Task instructions: Reproduce everything from the line containing "Task: Select row 3 Gigabyte GV-N1070WF2OC-8GD" down to the line containing "Action: coord(222,459)", keeping both of those lines in the copy.

Record extracts:
+===+

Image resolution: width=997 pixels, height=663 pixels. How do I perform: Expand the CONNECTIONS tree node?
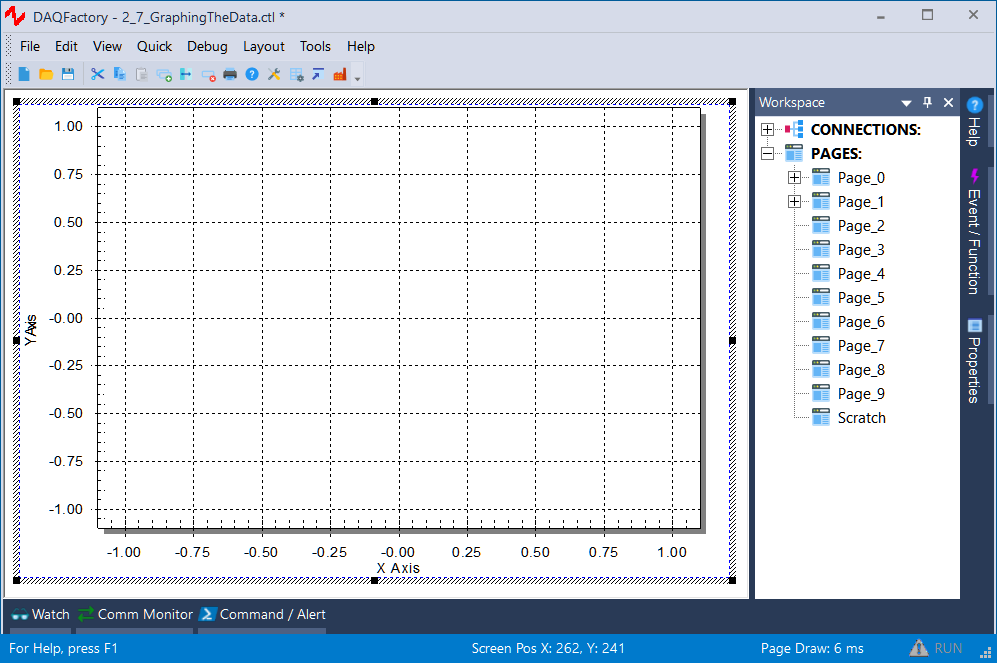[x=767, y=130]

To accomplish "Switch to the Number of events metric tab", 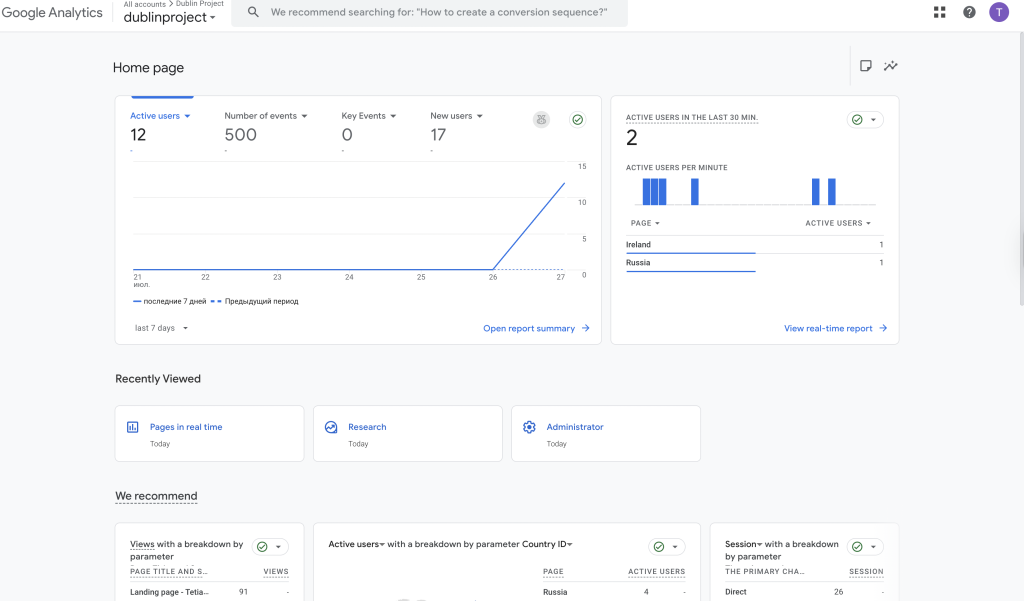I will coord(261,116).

+===+

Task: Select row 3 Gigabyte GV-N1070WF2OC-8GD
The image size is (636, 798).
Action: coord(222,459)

+===+

Expected answer:
Task: Select row 3 Gigabyte GV-N1070WF2OC-8GD
The image size is (636, 798).
Action: coord(222,459)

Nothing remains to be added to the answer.